Opioid-Free Anaesthesia

Dr Suvarna Kaniyil1†, Dr Christopher Haley2

1 Professor of Anaesthesia, Government Medical College, Kozhikode, Kerala, India

2 Assistant Professor, Queens University, Kingston, Ontario, Canada

Edited by: Dr Amanda Baric, Anaesthetist, Northern Health, Epping, Victoria, Australia

† Corresponding author email:

Published December 14, 2021


  • Opioid-based anaesthesia has well-recognized side effects.
  • Opioid-free anaesthesia has emerged as a feasible, effective alternative to avoid opioid-related side effects and is advantageous in a selected group of patients.
  • Increasing evidence shows a multimodal approach with nonopioid analgesics may improve outcomes following surgery in selected high-risk groups such as those with morbid obesity or obstructive sleep apnoea.

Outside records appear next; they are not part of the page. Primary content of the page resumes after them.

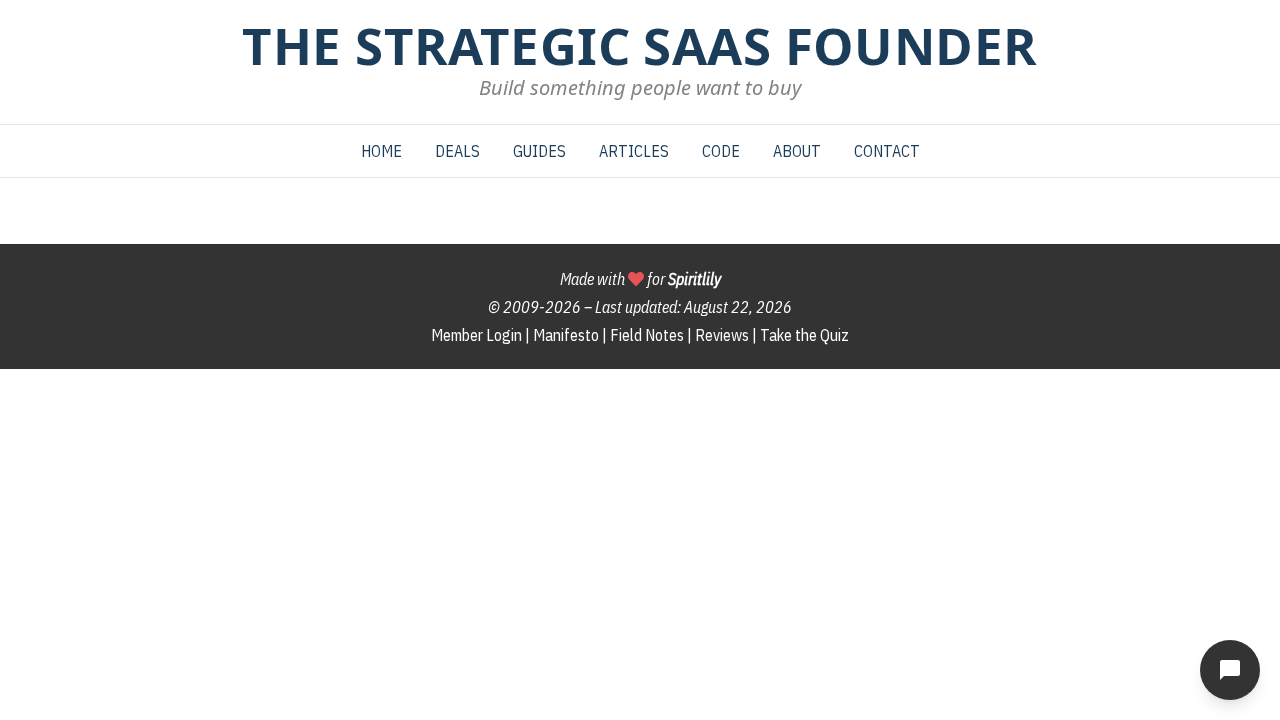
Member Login (476, 335)
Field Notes (647, 335)
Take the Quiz (804, 335)
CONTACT (887, 151)
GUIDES (539, 151)
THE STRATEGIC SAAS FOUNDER (639, 45)
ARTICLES (634, 151)
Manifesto (566, 335)
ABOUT (797, 151)
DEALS (457, 151)
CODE (721, 151)
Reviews (722, 335)
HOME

Before the advent of opioids, the goals of general anaesthesia—hypnosis, immobility, and analgesia—were achieved with high doses of hypnotics or inhalational agents. This technique often caused severe haemodynamic instability. The introduction of opioids and balanced anaesthesia offered better haemodynamic stability by allowing a reduction in doses of other agents. Thus, opioids became popular as they improved the outcome after anaesthesia and surgery. Opioid-based anaesthesia, however, has well-recognized side effects based on its receptor targets as well as its complex effect on the immune system. Furthermore, the ongoing opioid crisis highlights the importance of good opioid prescribing stewardship. Recently there has been a move towards non–opioid-based anaesthesia to avoid opioid-related adverse effects. This tutorial will review the reasoning for opioid-free anaesthesia (OFA) and discuss the advantages and disadvantages of such a technique.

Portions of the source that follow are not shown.